How to complete this task: Retype every record below exactly as it is written.

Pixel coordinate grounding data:
● ● ● ●
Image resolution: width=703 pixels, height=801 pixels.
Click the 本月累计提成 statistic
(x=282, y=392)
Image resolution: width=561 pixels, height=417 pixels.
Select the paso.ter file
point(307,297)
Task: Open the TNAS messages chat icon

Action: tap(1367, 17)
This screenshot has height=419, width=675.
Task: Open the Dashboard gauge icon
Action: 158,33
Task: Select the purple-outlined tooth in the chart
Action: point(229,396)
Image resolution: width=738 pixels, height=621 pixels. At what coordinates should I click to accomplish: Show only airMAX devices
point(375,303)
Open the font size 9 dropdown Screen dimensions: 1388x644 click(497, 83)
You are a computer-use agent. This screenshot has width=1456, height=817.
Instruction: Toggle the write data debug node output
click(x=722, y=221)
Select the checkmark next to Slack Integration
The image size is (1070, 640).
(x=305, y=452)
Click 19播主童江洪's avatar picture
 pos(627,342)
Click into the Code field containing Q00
● ● ● ●
Written response:
Image resolution: width=703 pixels, height=801 pixels.
Click the 本月累计提成 statistic
(x=282, y=392)
Image resolution: width=561 pixels, height=417 pixels.
Select the paso.ter file
point(307,297)
Task: Open the TNAS messages chat icon

Action: tap(1367, 17)
This screenshot has height=419, width=675.
Task: Open the Dashboard gauge icon
Action: 158,33
Task: Select the purple-outlined tooth in the chart
Action: point(229,396)
Image resolution: width=738 pixels, height=621 pixels. At what coordinates should I click to accomplish: Show only airMAX devices
point(375,303)
Open the font size 9 dropdown Screen dimensions: 1388x644 click(497, 83)
You are a computer-use agent. This screenshot has width=1456, height=817.
Instruction: Toggle the write data debug node output
click(x=722, y=221)
Select the checkmark next to Slack Integration
The image size is (1070, 640).
(x=305, y=452)
Click 19播主童江洪's avatar picture
 pos(627,342)
Click into the Code field containing Q00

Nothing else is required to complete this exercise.